======== Information given ========

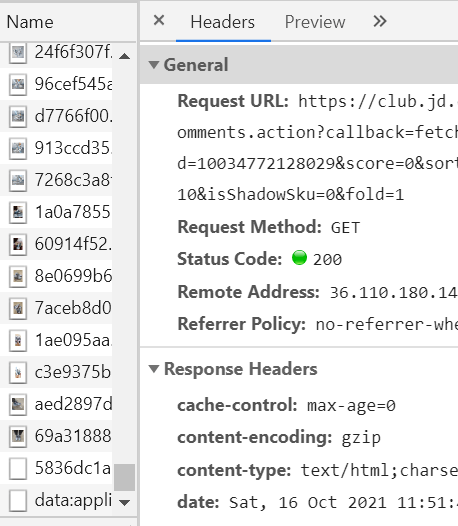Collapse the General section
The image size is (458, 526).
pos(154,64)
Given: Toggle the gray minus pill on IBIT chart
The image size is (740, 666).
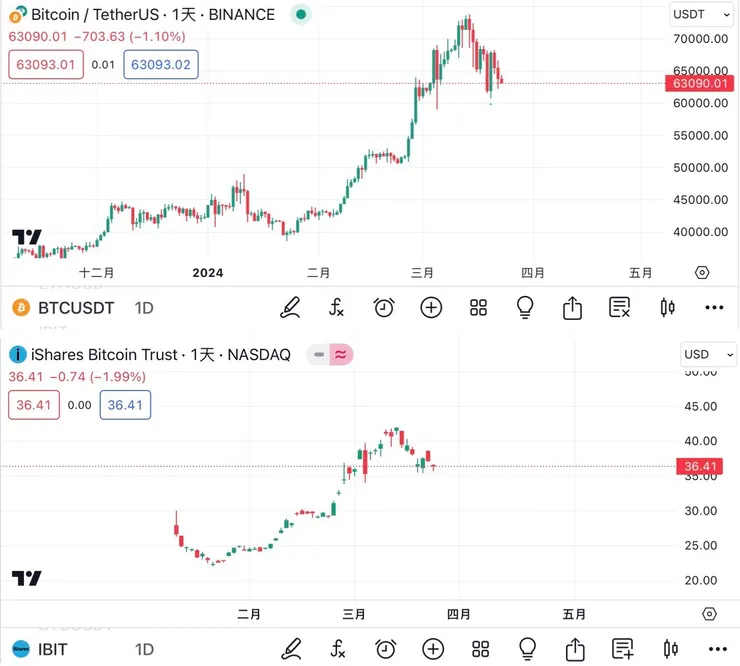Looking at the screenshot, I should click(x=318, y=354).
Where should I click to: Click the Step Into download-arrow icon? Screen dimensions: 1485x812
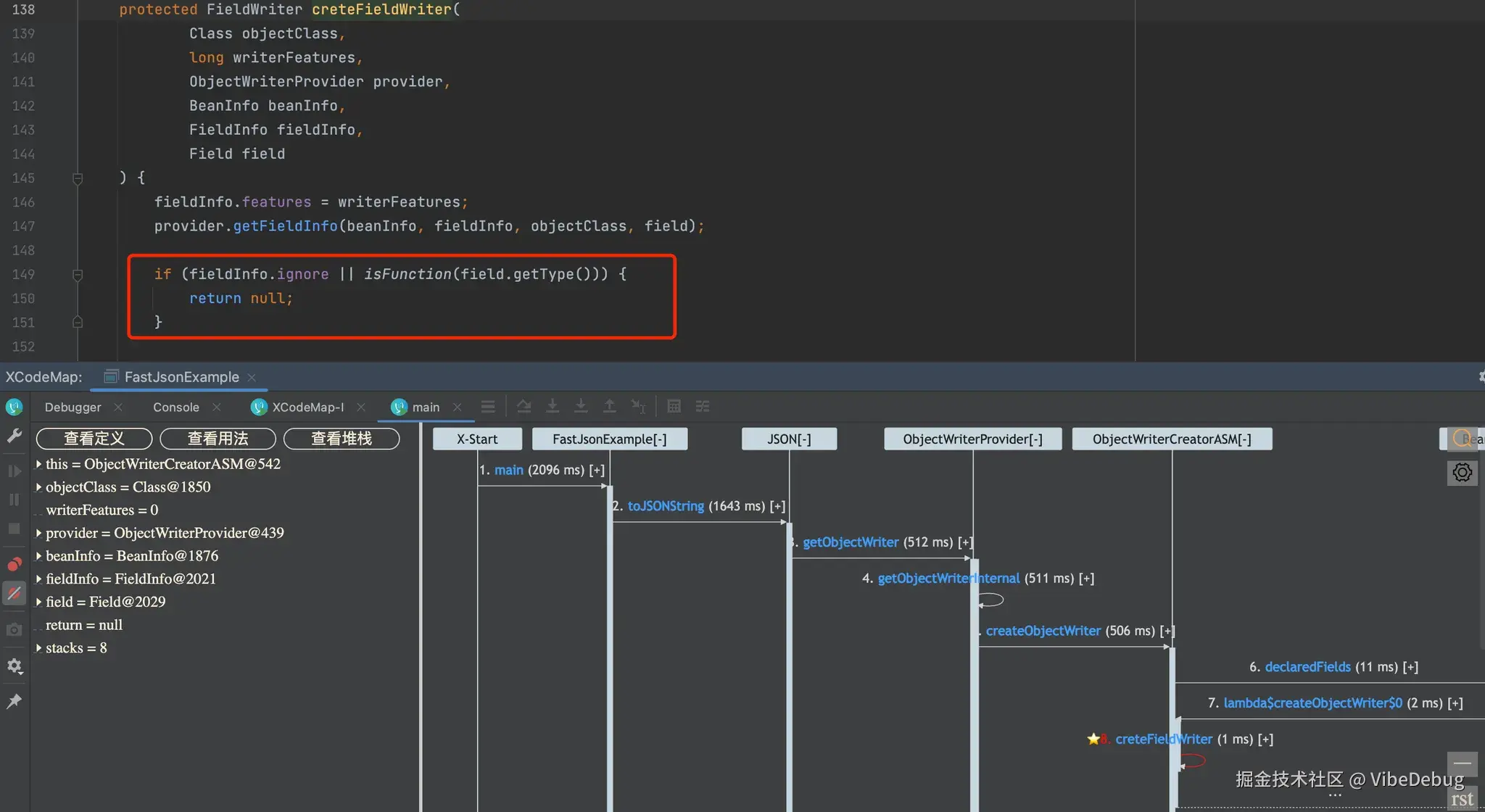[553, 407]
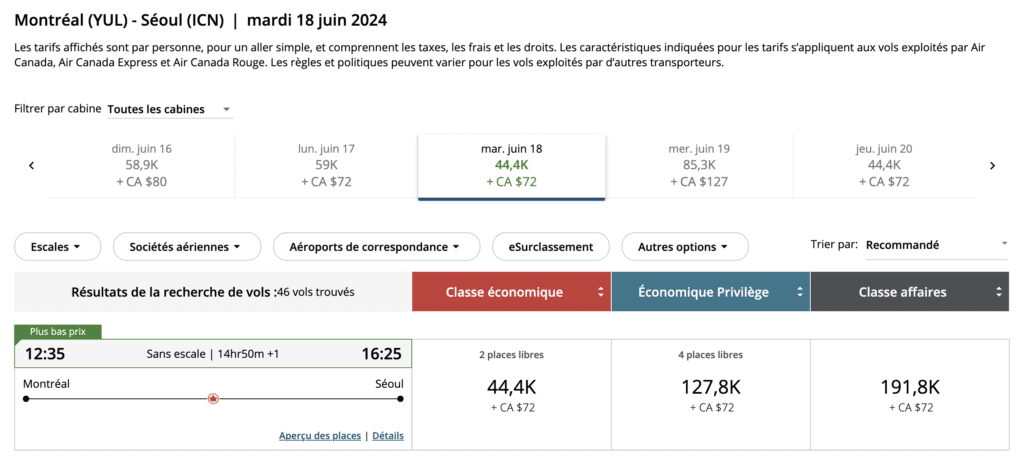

========

What you need to do
Everything from the line with "The image size is (740, 666)." through the final line of the material is to be returned exactly, both ends included, apart from the pictures.

Answer box
The image size is (740, 666).
Looking at the screenshot, I should click(x=318, y=354).
Where should I click to: Click the Step Into download-arrow icon? Screen dimensions: 1485x812
[553, 407]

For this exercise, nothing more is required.